DISQUES

160914 snoopies

 

 

 

 

 

 

 

 

 

 

 

 

 

 

 

 

 

Snoopies à bord

 

    Yonatan Hes (saxophone alto, soprano, arrangements), Laureen Osseland (saxophone ténor), Simon Hannouz (saxophone alto), Fabien Dubois (saxophone baryton) et Loup Godfroy (batterie) : voila une formation jazz de Saône-et-Loire qui commence à faire parler d'elle.
    Fruit principalement d'un regroupement d'étudiants pour la plupart en 3ème cycle dans les conservatoires de Mâcon, Chalon-sur-Saône et Villeurbanne, ce groupe dénommé Les Snoopies et dédié à la musique de saxophone présente la particularité de faire preuve d'une précocité peu commune.
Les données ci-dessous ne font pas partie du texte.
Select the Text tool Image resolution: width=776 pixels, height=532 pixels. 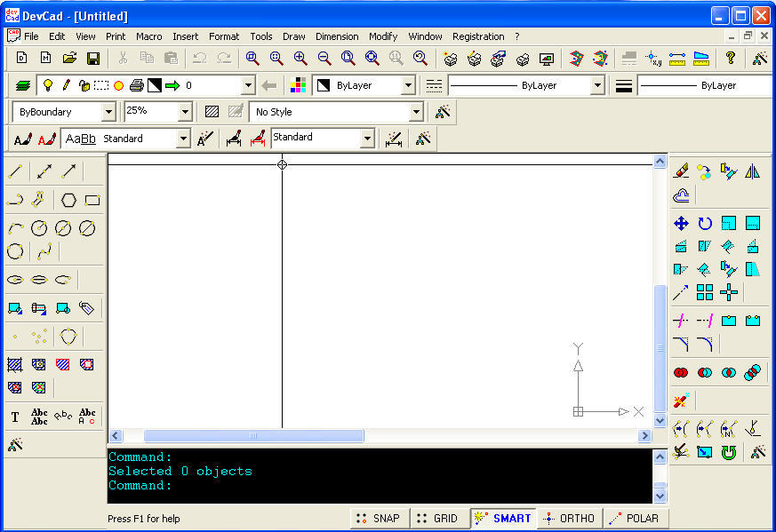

Il peut notamment se féliciter de la présence-clé de Yonatan Hes, 16 ans, leader naturel, dont la qualité de jeu et les capacités de réaménagement de grilles sont saluées de tous.
   
Simon Hannouz des Snoopies nous donne quelques précisions sur les débuts de ce collectif : "Nous nous sommes rencontrés par différents canaux à l'été 2016. Un projet de quartet jazz avec piano et contrebasse était dans l'air. Il s'est trouvé in fine que seuls les saxophonistes que nous étions étaient disponibles. Une motivation forte était présente. Durant deux mois, nous nous sommes retrouvés simplement pour jouer ensemble et déchiffrer les arrangements de Yonatan. Nous avons très vite décidé de créer The Snoopies. En septembre 2016, un apéro-concert prévu pour l'ouverture de la saison au club de jazz Le Crescent à Mâcon nous a obligé à mettre le pied à l'étrier et à monter rapidement un répertoire d'une heure..."
   
Le niveau musical de la formation n'a ensuite cessé de s'enrichir. Aujourd'hui, les Snoopies sont demandés en concerts. Grâce au soutien du Crescent, ils ont pu également enregistrer leur premier album. Ce CD cible des reprises qui nous font découvrir une cohésion instrumentale et des arrangements qui ont de la prestance et du coffre. Dans cet album, on se laisse en premier lieu porter par les harmonies de Thoroughbred (Gil Evans), puis vient Aparani Par (hommage à Tigran Hamasyan) : ici, dans le prolongement d'un thème du folklore arménien, un chorus "modern jazzy" se greffe idéalement sur l'étendue du morceau.
    Souplesse mélodique et maturité étonnante concernant l'adaptation et l'exécution du fameux Naïma (Coltrane). Les très acoustiques Snoopies parviennent à créer une sorte de déchainement "électrique" dans leur Frankenstein (Edgar Winter Group) qui semble répondre à un appel jazz-rock plutôt broyeur strié quelquefois de riffs rythme-and-blues. Intro très musique contemporaine, très "déconstruction", pour Let's more to Cleveland (Zappa) qui associe lyrisme et lutineries. Un beau son enfin se remarque dans Cité Soleil (Aldo Romano), douce et fluide mini symphonie saxophonique.

 

                                                                                      D. R.